Eventually Phil drags me away and we set off towards Ranku. As we leave Nguiu, the only paved road on the island abruptly terminates and we find ourselves on a dirt track, winding like a rust red river between the rich green foliage on either side. Sometimes dry, dusty and corrugated then, around the next corner, washed away into deep gullies filled with squelching mud, it’s a slow, bumpy ride. The four wheel drive comes equipped with a winch and inflatable jack for those days when it gets bogged and a chain saw with which to cut away trees that have fallen and blocked the track.

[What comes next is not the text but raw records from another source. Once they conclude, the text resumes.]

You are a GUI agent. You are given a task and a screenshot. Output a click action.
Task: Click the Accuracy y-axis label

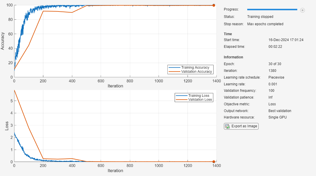point(3,41)
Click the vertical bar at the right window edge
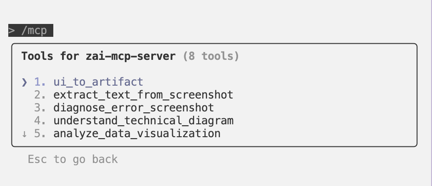Viewport: 432px width, 186px height. 431,92
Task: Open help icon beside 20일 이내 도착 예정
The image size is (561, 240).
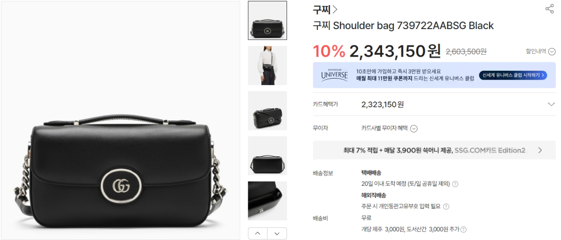Action: 455,184
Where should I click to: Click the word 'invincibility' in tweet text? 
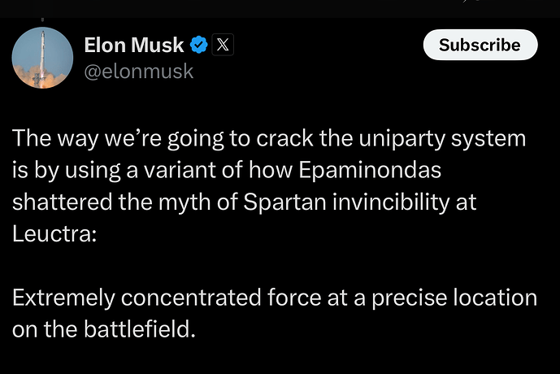[391, 202]

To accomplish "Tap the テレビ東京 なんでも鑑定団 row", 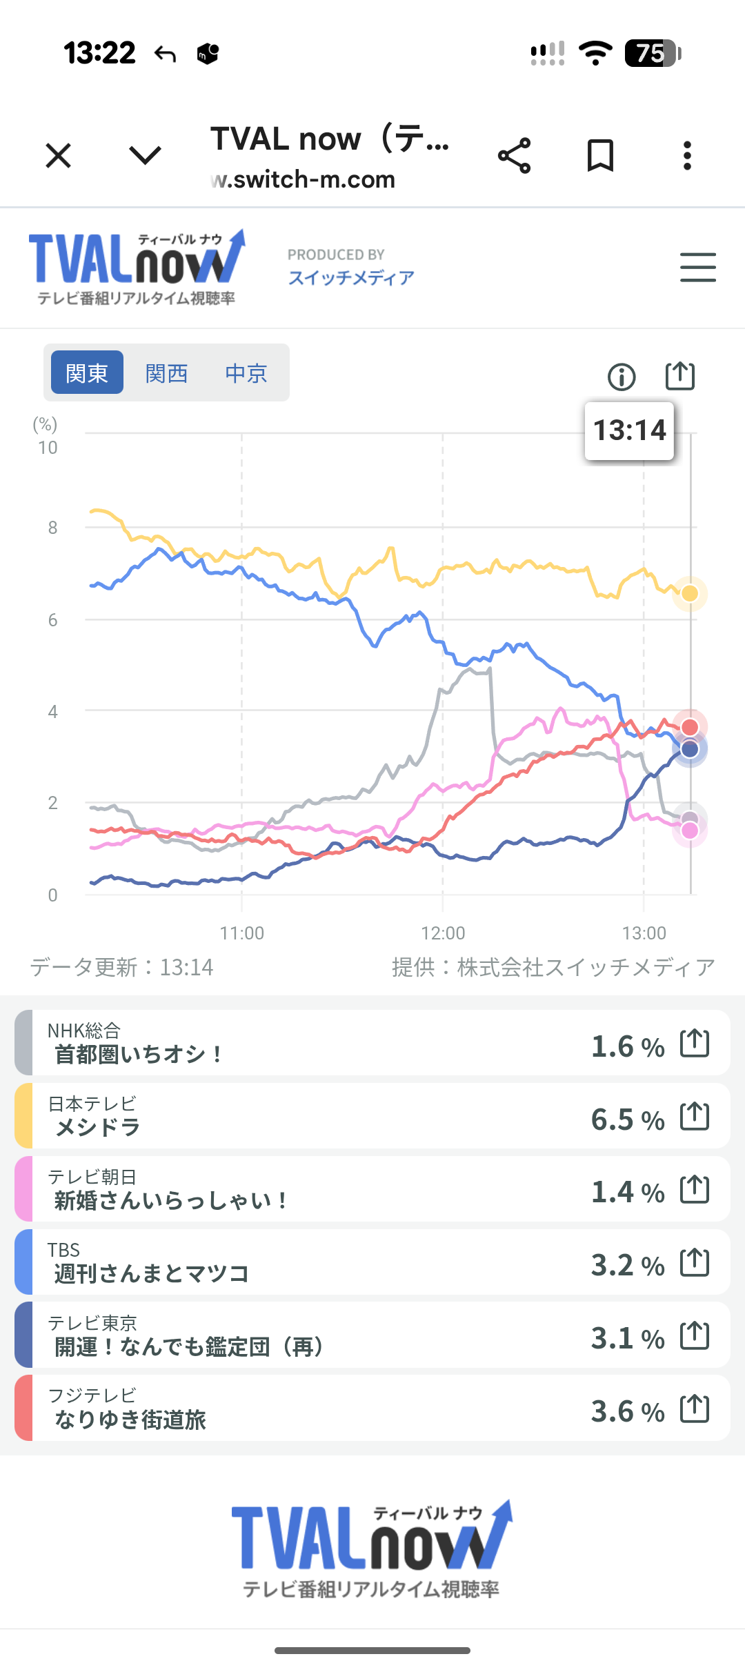I will click(x=310, y=1335).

After an hour of jolting along we come to a sign: Welcome to Wururankuwu and a clearing. A dozen, maybe more houses, are loosely clustered here. The grass is mown, there’s a children’s playground and village feels welcoming and cared for.
I meet Stewart and Rin, my hosts and we sit under a lazy turning fan. As the heat of the day cools, Stewart takes me to a local waterhole for a swim. Sandy bottomed and clear, the water tumbles down a small water fall and is fast running and deliciously cool. We dive in with a whoop and float for an age, until I’m finally, and for the first time in many days, cool to the core.

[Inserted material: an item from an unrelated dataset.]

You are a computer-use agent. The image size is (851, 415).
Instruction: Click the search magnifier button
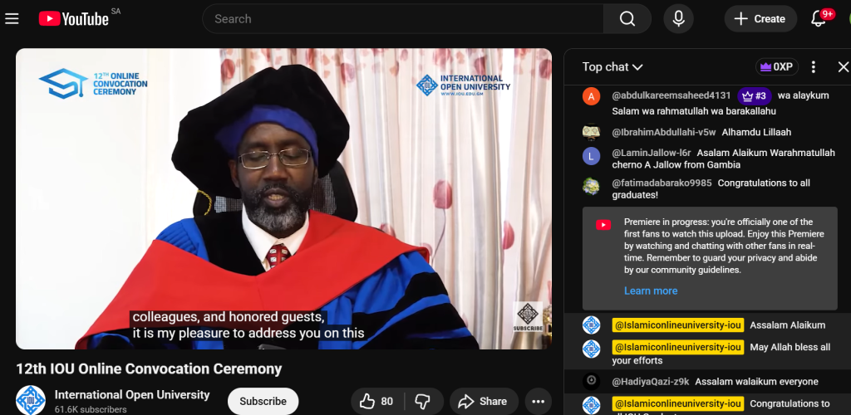[627, 18]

The next morning Stewart takes me on a tour of the island’s deserted and pristine beaches. We bump and jolt our way along muddy paths through rainforests of gums, palms and huge ferns, till out of nowhere the sand and blue horizon of the sea appear. Lined by cliffs in vivid colours there’s something ancient and awesome about this place: it feels as if few people have ever walked here.
Run your hand along the cliffs and you discover that the vivid colours are clay that you can smudge and paint with. ‘Since I’ve seen this place I feel I understand the local art so much better,’ says Stewart and I understand what he means. The colour, the pattern, the rhythm of this place finds a distant echo in the art and sculpture of the island.
That night we eat fish, freshly caught by Stewart and Rin. It is sweet and utterly delicious. Before dinner I sit in the club and have a beer with three of the locals who are quietly enjoying one of their regulation six beers. They ask my name and welcome me with an easy camaraderie that feels utterly natural; making no concession to my foreignness they simply include me in their conversation as if I’ve always lived here and know the people and issues they speak of as intimately as they do. It's unforced, without pretension and very relaxing: no questions to be answered, no expectations to be met.
In the morning I visit Ranku’s tiny primary school. It has nine pupils aged between 5and 11, two preschoolers and two teachers. The kids are generous with their smiles and hugs. They ask me questions about London, sing a song for me, show me their paintings and give me two to take away. But some of them are facing pretty big issues. One nine year old boy's father committed suicide two years ago; two sisters, aged 9 and 11, are being looked after by extended family after their mother brought them over from Darwin and left again; a third boy has a broken arm and empty eyes. He's the only one who doesn't smile all morning. There's hope here but it's tempered by reality.
As I prepare to leave, the village is still in the rising heat of the morning. Two women walk from the store carrying bottles of bright orange soft drink and chatting softly together. They see me, smile wide and welcoming and greet me with a wave. I feel as if I’ve lived here for months and a genuine wrench at leaving.